1 teaspoon baking powder

½ cup water

1 pound small okra, trimmed

1 cup vegetable oil

1 recipe chili dipping sauce of your choice (see recipes in Chapter 2)

  1. In a medium-sized mixing bowl, combine the flours, the baking soda, and water to form a batter. Add the okra pieces.
  2. Heat the vegetable oil in a frying pan or wok over high heat. (It should be hot enough that a test piece of batter puffs up immediately.)
  3. Add the battered okra, a few at a time, and fry until golden.
  4. Using a slotted spoon, remove the okra to paper towels to drain.
  5. Serve hot with your favorite chili dipping sauce.
Yields approx. 20

If ever there was a way to eat okra, this is it. The tapioca flour creates a batter that fries up superlight. This dish make a fun appetizer or snack.

Tropical Vegetables

1 teaspoon vegetable oil

1 shallot, minced

1 tablespoon sesame seeds

1 tablespoon Red Curry Paste (see recipes in Chapter 1)

½ cup coconut milk

1 tablespoon Tamarind Concentrate (see recipe on page 18)

2 tablespoons brown sugar

1 tablespoon fish sauce

2½ cups green beans, trimmed and cut into 1-inch lengths

1 yellow or red bell pepper, seeded and julienned

2 cups bamboo shoots

2½ cups baby spinach leaves

2 cups bean sprouts

  1. To make the sauce, heat the vegetable oil in a small sauté pan on medium-high. Add the minced shallot and fry until golden. Transfer the fried shallot to paper towels to drain.
  2. Using a mortar and pestle, crush half of the sesame seeds and half of the fried shallots together; set aside.
  3. In a small saucepan, combine the Red Curry Paste and the coconut milk, and bring to a simmer over medium-low heat. Add the tamarind, brown sugar, fish sauce, and the reserved sesame seed? shallot mixture. Reduce heat to low and keep warm.
  4. Bring a large saucepan of water to a boil. Add the green beans, the bell pepper pieces, and the bamboo shoots to the water and blanch for 30 seconds to 1 minute or until done to your liking. Using a slotted spoon, remove the vegetables from the water to a colander to drain.
  5. Let the water return to boiling and add the spinach leaves and the bean sprouts. Immediately remove them from the water to drain.
  6. Toss all of the vegetables together.
  7. To serve, place the vegetables in the center of a serving plate. Pour some of the sauce over the vegetables. Pass additional sauce separately.
Serves 8–10

Not every ingredient used in Thai cooking is healthy. Coconut, coconut milk, coconut cream, and palm oil are all high in saturated fat. If you are watching your cholesterol, use “lite” coconut milk in this recipe.

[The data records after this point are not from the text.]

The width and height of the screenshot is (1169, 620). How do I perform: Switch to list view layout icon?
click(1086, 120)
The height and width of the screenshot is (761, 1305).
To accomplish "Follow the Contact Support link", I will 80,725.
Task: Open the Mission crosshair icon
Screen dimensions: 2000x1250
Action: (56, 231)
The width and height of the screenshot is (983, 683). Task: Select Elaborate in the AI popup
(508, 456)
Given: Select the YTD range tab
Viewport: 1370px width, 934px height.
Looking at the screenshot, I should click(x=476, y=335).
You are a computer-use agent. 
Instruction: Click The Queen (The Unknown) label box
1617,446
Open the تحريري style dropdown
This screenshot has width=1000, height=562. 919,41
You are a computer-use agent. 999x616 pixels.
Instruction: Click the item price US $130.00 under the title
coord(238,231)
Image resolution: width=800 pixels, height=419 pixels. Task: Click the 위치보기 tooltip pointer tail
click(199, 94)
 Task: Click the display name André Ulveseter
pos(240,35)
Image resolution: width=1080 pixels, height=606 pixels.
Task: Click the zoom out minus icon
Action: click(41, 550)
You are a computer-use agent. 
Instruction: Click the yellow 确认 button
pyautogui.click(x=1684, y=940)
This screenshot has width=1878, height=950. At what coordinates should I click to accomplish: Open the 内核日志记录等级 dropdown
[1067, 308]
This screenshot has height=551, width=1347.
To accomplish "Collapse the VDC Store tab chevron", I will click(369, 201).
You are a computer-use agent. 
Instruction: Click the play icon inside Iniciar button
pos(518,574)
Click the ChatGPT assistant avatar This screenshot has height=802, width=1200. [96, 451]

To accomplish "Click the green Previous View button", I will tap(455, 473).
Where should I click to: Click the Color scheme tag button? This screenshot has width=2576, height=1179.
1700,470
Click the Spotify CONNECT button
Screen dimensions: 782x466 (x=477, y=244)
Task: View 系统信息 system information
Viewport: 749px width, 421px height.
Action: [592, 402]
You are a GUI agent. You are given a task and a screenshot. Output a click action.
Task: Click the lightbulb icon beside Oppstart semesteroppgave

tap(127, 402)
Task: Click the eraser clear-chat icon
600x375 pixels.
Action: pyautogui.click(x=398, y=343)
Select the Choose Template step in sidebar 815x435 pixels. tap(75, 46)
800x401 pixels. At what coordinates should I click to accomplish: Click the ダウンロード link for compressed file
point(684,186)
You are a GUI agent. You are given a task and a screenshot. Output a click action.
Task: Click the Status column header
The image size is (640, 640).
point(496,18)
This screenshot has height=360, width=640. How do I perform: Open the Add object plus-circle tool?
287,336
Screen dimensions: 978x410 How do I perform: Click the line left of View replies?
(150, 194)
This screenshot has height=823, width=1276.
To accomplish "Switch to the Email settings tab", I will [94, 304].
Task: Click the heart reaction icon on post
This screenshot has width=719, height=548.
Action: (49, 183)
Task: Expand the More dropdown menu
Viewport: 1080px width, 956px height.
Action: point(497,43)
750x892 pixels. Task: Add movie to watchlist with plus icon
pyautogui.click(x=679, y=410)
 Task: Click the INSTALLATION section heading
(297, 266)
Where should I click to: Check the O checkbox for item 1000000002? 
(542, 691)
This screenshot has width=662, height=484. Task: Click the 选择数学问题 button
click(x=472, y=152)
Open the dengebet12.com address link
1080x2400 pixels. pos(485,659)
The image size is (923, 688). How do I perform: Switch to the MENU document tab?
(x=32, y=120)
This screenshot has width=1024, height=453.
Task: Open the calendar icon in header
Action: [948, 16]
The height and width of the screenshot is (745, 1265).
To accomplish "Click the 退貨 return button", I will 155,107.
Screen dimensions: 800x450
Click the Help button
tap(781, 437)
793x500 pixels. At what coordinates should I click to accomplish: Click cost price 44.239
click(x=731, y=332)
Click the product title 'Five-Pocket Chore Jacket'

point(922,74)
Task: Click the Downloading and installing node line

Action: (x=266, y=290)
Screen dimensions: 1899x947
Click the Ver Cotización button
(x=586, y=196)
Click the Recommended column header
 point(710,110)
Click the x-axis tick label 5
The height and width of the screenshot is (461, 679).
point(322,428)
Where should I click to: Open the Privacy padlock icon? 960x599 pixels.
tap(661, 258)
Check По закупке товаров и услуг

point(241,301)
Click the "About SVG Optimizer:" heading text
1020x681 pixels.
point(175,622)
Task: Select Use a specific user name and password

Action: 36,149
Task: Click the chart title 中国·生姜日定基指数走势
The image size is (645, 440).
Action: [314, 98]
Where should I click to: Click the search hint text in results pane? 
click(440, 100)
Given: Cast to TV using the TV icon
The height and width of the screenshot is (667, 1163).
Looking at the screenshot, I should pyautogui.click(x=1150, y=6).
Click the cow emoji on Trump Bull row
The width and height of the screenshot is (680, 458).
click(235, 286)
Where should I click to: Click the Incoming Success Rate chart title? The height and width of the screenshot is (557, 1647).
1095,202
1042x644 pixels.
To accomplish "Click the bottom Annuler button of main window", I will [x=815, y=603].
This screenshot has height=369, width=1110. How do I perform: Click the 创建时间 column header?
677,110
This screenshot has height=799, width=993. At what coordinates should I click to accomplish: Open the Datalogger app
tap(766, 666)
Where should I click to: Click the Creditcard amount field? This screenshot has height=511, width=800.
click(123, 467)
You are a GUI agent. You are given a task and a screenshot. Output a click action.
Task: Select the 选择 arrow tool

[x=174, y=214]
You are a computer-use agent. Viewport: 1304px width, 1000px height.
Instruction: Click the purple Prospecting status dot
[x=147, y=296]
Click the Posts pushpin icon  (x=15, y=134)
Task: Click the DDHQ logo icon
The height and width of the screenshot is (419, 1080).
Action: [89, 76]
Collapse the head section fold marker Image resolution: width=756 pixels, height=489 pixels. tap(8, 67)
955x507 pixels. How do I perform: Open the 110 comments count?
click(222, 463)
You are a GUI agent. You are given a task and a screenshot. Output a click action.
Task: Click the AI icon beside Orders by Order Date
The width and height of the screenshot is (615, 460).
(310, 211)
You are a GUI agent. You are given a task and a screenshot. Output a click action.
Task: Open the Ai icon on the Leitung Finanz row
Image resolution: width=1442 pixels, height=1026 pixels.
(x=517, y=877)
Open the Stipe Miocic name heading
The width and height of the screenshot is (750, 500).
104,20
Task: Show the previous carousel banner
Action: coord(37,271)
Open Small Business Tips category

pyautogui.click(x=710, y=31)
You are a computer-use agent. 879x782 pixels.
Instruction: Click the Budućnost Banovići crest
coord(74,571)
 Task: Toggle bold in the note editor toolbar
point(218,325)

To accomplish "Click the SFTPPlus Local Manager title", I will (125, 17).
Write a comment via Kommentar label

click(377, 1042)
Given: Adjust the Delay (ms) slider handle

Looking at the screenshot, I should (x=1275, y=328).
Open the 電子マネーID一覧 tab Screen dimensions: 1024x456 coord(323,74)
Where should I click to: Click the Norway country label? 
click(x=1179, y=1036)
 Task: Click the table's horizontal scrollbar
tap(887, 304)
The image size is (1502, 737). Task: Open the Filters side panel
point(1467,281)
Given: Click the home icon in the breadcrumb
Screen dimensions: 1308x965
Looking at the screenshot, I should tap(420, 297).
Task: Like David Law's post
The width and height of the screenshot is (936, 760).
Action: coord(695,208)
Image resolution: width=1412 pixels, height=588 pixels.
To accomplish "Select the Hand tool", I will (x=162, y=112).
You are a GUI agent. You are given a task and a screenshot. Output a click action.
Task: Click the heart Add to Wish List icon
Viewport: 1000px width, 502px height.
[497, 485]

Thai–Style Bean Sprouts and Snap Peas

2 tablespoons vegetable oil

1 small onion, thinly sliced

1 (1-inch) piece ginger, peeled and minced Pinch of white pepper

1 tablespoon soy sauce

½ pound sugar snap peas, trimmed

1 pound bean sprouts, rinsed thoroughly and trimmed if necessary

Salt and sugar to taste

  1. Heat the vegetable oil over medium-high heat in a large skillet.
  2. Add the onion and the ginger and sauté for 1 minute.
  3. Stir in the white pepper and the soy sauce.
  4. Add the sugar snap peas and cook, stirring constantly, for 1 minute.
  5. Add the bean sprouts and cook for 1 more minute while stirring constantly.
  6. Add up to ½ teaspoon of salt and a large pinch of sugar to adjust the balance of the sauce. Serve immediately.
Serves 4–6

This recipe lets the peas shine without overpowering their sweet, delicate flavor with anything heavy or overly spicy. The bean sprouts add a nice contrast.

Noodle Dishes
Pad Thai

8 ounces rice noodles

2 tablespoons vegetable oil

5–6 cloves garlic, finely chopped

2 tablespoons chopped shallots

½ cup cooked salad shrimp

¼ cup fish sauce

¼ cup brown sugar

6–8 teaspoons Tamarind Concentrate (see recipe on page 18)

¼ cup chopped chives

½ cup chopped roasted peanuts

1 medium egg, beaten

1 cup bean sprouts

Garnish:

1 tablespoon lime juice

1 tablespoon Tamarind Concentrate

1 tablespoon fish sauce

½ cup bean sprouts

½ cup chopped chives

½ cup coarsely ground roasted peanuts

1 lime cut into wedges

  1. Soak the noodles in water at room temperature for 30 minutes or until soft. Drain and set aside.
  2. Heat the vegetable oil in a wok or skillet over medium-high heat. Add the garlic and shallots, and briefly stir-fry until they begin to change color.
  3. Add the reserved noodles and all the remaining ingredients except the egg and the bean sprouts, and stir-fry until hot.
  4. While constantly stirring, slowly drizzle in the beaten egg.
  5. Add the bean sprouts and cook for no more than another 30 seconds.
  6. In a small bowl mix together all of the garnish ingredients except the lime wedges.
  7. To serve, arrange the Pad Thai on a serving platter. Top with the garnish and surround with lime wedges.
Serves 2–4

Anyone who has ever eaten in a Thai restaurant has probably had this most famous of Thai noodle dishes. The actual sauce has a rather sweet taste offset by the garlic and peanuts.

Fire Noodles

15–20 (or to taste) Thai bird chilies, stemmed and seeded

5–10 (or to taste) cloves garlic

1 pound presliced fresh rice noodles (available at Asian grocery stores and on the Internet)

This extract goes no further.